Oran

Habitations inachevées ou abandonnées à Aïn El Türck : un sacrilège architectural au cœur de la commune

A Aïn El Türck, derrière cette façade pittoresque se cache un problème de taille : la prolifération d’habitations inachevées ou abandonnées. Ces structures, qui se dressent comme des témoins silencieux d’un passé révolu, posent un véritable défi à l’harmonie et à l’esthétique de la commune.

Les raisons de l’abandon ou de l’inachèvement de ces constructions sont aussi diverses qu’incompréhensibles. Pour certains propriétaires, des conflits familiaux ou des litiges d’héritage ont mené à une impasse, laissant ces maisons à l’état de carcasses.
D’autres, confrontés à des difficultés administratives, n’ont pas pu régulariser leur situation, tandis que d’autres encore ont tout simplement manqué de moyens financiers pour achever leurs projets. Ces habitations, disséminées dans les ruelles ou visibles au grand jour, ne sont pas seulement des structures inachevées ; elles sont devenues des symboles d’un malaise plus profond au sein de la communauté. Leur présence, souvent décrite comme une verrue dans le paysage urbain, nuit à l’harmonie architecturale qui caractérise Aïn El Türck. Les résidents du quartier, bien que s’étant habitués à ces vestiges, ne peuvent ignorer l’impact négatif qu’ils ont sur l’esthétique générale de leur environnement. Les habitations abandonnées, avec leurs murs décrépits et leurs jardins envahis par la végétation, créent un contraste frappant avec les maisons bien entretenues qui les entourent.

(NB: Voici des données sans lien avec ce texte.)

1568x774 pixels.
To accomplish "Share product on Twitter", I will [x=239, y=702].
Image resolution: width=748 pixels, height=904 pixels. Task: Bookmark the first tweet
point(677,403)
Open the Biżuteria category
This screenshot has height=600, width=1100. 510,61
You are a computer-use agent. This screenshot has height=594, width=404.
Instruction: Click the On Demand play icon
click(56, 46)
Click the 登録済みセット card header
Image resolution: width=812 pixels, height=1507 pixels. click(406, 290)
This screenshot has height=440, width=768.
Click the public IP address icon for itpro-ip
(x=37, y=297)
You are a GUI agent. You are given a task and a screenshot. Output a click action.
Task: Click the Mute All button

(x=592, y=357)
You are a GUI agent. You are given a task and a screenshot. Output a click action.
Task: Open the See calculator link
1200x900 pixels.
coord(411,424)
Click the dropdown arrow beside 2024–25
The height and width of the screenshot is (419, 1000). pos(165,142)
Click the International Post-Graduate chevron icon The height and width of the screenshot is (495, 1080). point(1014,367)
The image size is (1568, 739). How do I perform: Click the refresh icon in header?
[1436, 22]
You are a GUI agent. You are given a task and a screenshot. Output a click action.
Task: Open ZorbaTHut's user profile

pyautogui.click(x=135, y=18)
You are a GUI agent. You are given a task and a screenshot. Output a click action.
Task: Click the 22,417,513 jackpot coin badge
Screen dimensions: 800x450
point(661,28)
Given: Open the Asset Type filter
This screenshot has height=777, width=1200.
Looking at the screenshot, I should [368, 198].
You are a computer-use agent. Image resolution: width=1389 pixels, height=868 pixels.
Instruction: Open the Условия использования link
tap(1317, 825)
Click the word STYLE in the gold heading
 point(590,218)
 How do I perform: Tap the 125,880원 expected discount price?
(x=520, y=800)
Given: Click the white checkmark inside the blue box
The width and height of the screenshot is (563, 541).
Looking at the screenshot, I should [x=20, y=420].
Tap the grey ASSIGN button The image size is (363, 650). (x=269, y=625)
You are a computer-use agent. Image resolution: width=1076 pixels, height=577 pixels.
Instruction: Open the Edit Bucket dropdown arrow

Elles attirent également des comportements indésirables, devenant parfois des refuges pour des activités illicites ou des lieux de dégradation. Les touristes, attirés par la beauté naturelle de la région, peuvent être déconcertés par ces structures laissées à l’abandon, qui ternissent l’image de cette destination prisée. Face à cette situation préoccupante, il est impératif que les autorités locales prennent des mesures concrètes pour remédier à ce fléau. Des initiatives de réhabilitation pourraient être mises en place, telles que des programmes d’encouragement à la rénovation, des subventions pour les propriétaires, ou encore des campagnes de sensibilisation à la préservation du patrimoine architectural. La collaboration avec des architectes et des urbanistes pourrait également permettre de transformer ces espaces délaissés en lieux de vie agréables et fonctionnels. De plus, un dialogue ouvert avec les propriétaires concernés pourrait favoriser des solutions viables, permettant ainsi de résoudre les litiges familiaux ou d’héritage ou encore administratifs, qui paralysent souvent la situation. Aïn El Türck mérite de retrouver son éclat d’antan, libéré du poids de ces habitations inachevées et abandonnées.
La commune a tout à gagner en investissant dans la revitalisation de ces espaces, non seulement pour améliorer l’esthétique de son environnement, mais aussi pour renforcer le tissu social et économique de la région. La beauté de cette station balnéaire ne devrait pas être compromise par des vestiges du passé ; il est temps d’agir pour un avenir harmonieux et prospère.